Seventeen candidates stood for election by the party’s 1,000-strong convention in Tel Aviv. Meretz leader Zahava Galon was guaranteed top spot on the list and she was followed by current MKs Ilan Gilon and the Knesset’s only openly gay member Nitzan Horowitz. Fourth spot on the list went to Michal Rozin, the director of the Association of Rape Crisis Centres in Israel.
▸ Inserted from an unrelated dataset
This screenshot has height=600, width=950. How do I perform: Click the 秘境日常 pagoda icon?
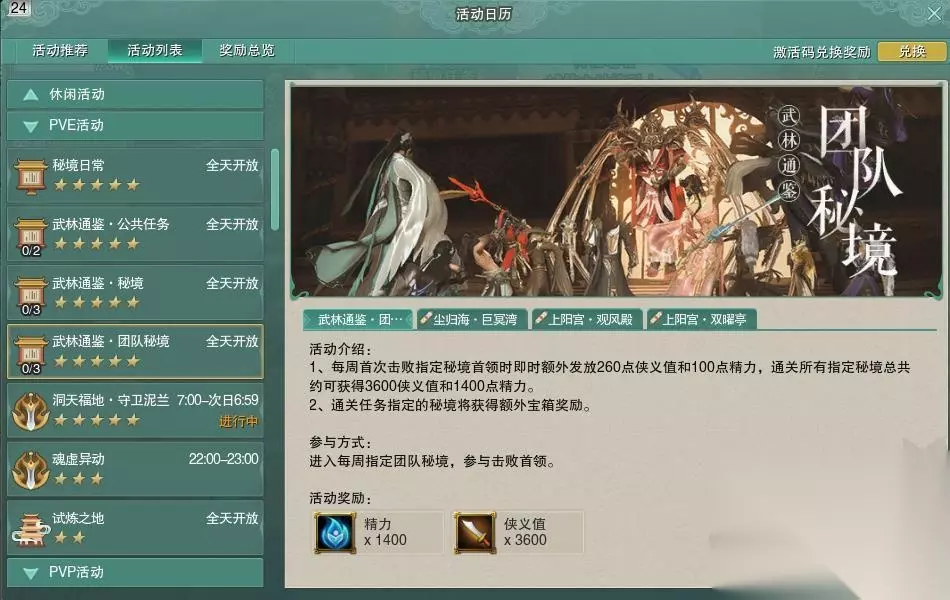click(30, 176)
However, the surprise of the evening was the fifth-placed candidate, Arab-Israeli accountant Issawi Frej from Kfar Kassem who was elected despite Arabs comprising just six per-cent of the Meretz convention.
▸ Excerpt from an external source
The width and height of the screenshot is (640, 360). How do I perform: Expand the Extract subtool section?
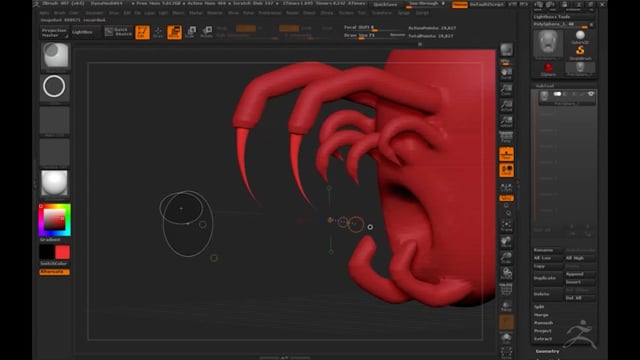(x=543, y=339)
Frej, who argued that Arab voters should no longer pursue representation only through Arab parties, campaigned under the slogan, “A real left needs an Arab candidate.” After the results had been announced he said, “I have no doubt that the statement our members made today – a statement of partnership and representation – will be seen in the support Meretz gets from the [Arab] community.”
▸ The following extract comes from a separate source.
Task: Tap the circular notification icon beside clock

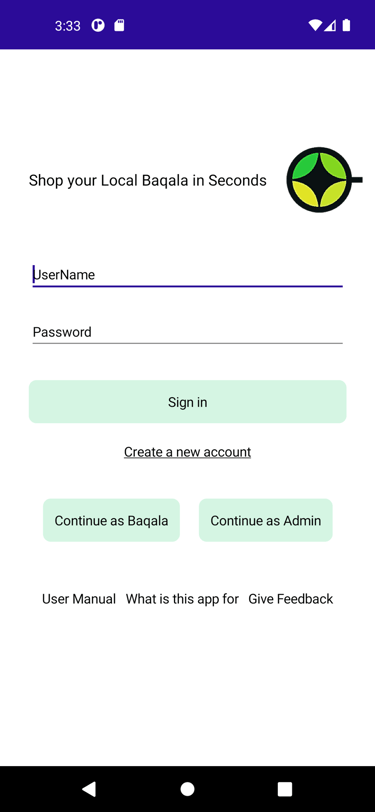Action: coord(98,25)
Meanwhile, party leader Galon took to the stage and excitedly commented, “We’ve chosen a terrific team for the Knesset… ideological, moral, talented people. I’m so pleased and proud that we’re going together to the Knesset.”

Meretz currently has just three members of Knesset, but many commentators are predicting that the party could win five or six mandates in January. Meretz is positioning itself as the natural home for left-wing Israelis and is using advertising slogans such as “Our heart is on the Left” and “Left-wingers go home (to Meretz).”

The party was founded in 1992 as an alliance of three parties, Mapam which represented the socialist core of the kibbutz movement, Ratz an urban-based civil-rights party and the middle-class liberal Shinui. At the height of its popularity, Meretz won twelve seats in the 1992 election and was the second largest party in the government of Yitzhak Rabin.